# ENTRIES PROVIDED:
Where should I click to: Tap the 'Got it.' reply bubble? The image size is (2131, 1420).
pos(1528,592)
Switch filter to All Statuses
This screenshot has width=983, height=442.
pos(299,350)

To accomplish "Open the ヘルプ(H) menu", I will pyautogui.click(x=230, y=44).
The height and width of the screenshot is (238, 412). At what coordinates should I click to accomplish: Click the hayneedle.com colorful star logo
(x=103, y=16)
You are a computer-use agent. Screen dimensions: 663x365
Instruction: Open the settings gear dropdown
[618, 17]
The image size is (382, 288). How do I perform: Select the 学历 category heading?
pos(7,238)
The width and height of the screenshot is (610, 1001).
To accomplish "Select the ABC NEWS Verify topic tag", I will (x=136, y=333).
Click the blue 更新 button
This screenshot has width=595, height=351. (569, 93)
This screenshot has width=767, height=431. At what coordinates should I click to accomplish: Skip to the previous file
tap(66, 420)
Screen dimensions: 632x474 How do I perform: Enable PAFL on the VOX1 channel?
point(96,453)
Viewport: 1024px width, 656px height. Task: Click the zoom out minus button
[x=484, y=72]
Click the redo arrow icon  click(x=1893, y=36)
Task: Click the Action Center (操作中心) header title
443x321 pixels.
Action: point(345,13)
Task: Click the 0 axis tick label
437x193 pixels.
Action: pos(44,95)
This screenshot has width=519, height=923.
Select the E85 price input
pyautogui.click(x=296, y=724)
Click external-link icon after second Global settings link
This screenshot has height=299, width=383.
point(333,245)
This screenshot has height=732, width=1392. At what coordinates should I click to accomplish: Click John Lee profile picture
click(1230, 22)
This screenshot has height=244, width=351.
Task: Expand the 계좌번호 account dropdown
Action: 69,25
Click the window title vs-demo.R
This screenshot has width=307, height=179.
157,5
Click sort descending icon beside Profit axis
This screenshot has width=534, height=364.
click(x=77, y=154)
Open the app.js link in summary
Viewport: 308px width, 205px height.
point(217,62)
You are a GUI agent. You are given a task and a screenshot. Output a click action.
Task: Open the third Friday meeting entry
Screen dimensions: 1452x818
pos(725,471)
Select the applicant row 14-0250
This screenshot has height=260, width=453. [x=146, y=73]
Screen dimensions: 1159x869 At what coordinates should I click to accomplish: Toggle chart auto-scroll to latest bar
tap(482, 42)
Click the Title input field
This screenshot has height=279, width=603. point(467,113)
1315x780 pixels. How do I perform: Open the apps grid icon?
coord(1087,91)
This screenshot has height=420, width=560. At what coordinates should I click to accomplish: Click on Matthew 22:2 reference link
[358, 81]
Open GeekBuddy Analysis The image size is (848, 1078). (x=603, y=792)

# EXERCISE BRIEF:
Can you edit all of the material above so that "At what coordinates should I click to accomplish" becomes "Where do I click to complete", with every other character left unchanged?

# THE ANSWER:
Where should I click to: Tap the 'Got it.' reply bubble? The image size is (2131, 1420).
pos(1528,592)
Switch filter to All Statuses
This screenshot has width=983, height=442.
pos(299,350)

To accomplish "Open the ヘルプ(H) menu", I will pyautogui.click(x=230, y=44).
The height and width of the screenshot is (238, 412). Where do I click to complete: Click the hayneedle.com colorful star logo
(x=103, y=16)
You are a computer-use agent. Screen dimensions: 663x365
Instruction: Open the settings gear dropdown
[618, 17]
The image size is (382, 288). How do I perform: Select the 学历 category heading?
pos(7,238)
The width and height of the screenshot is (610, 1001).
To accomplish "Select the ABC NEWS Verify topic tag", I will (x=136, y=333).
Click the blue 更新 button
This screenshot has width=595, height=351. (569, 93)
This screenshot has width=767, height=431. Where do I click to complete: Skip to the previous file
tap(66, 420)
Screen dimensions: 632x474 How do I perform: Enable PAFL on the VOX1 channel?
point(96,453)
Viewport: 1024px width, 656px height. Task: Click the zoom out minus button
[x=484, y=72]
Click the redo arrow icon  click(x=1893, y=36)
Task: Click the Action Center (操作中心) header title
443x321 pixels.
Action: point(345,13)
Task: Click the 0 axis tick label
437x193 pixels.
Action: pos(44,95)
This screenshot has width=519, height=923.
Select the E85 price input
pyautogui.click(x=296, y=724)
Click external-link icon after second Global settings link
This screenshot has height=299, width=383.
point(333,245)
This screenshot has height=732, width=1392. Where do I click to complete: Click John Lee profile picture
click(1230, 22)
This screenshot has height=244, width=351.
Task: Expand the 계좌번호 account dropdown
Action: 69,25
Click the window title vs-demo.R
This screenshot has width=307, height=179.
157,5
Click sort descending icon beside Profit axis
This screenshot has width=534, height=364.
click(x=77, y=154)
Open the app.js link in summary
Viewport: 308px width, 205px height.
point(217,62)
You are a GUI agent. You are given a task and a screenshot. Output a click action.
Task: Open the third Friday meeting entry
Screen dimensions: 1452x818
pos(725,471)
Select the applicant row 14-0250
This screenshot has height=260, width=453. [x=146, y=73]
Screen dimensions: 1159x869 Where do I click to complete: Toggle chart auto-scroll to latest bar
tap(482, 42)
Click the Title input field
This screenshot has height=279, width=603. point(467,113)
1315x780 pixels. How do I perform: Open the apps grid icon?
coord(1087,91)
This screenshot has height=420, width=560. Where do I click to complete: Click on Matthew 22:2 reference link
[358, 81]
Open GeekBuddy Analysis The image size is (848, 1078). (x=603, y=792)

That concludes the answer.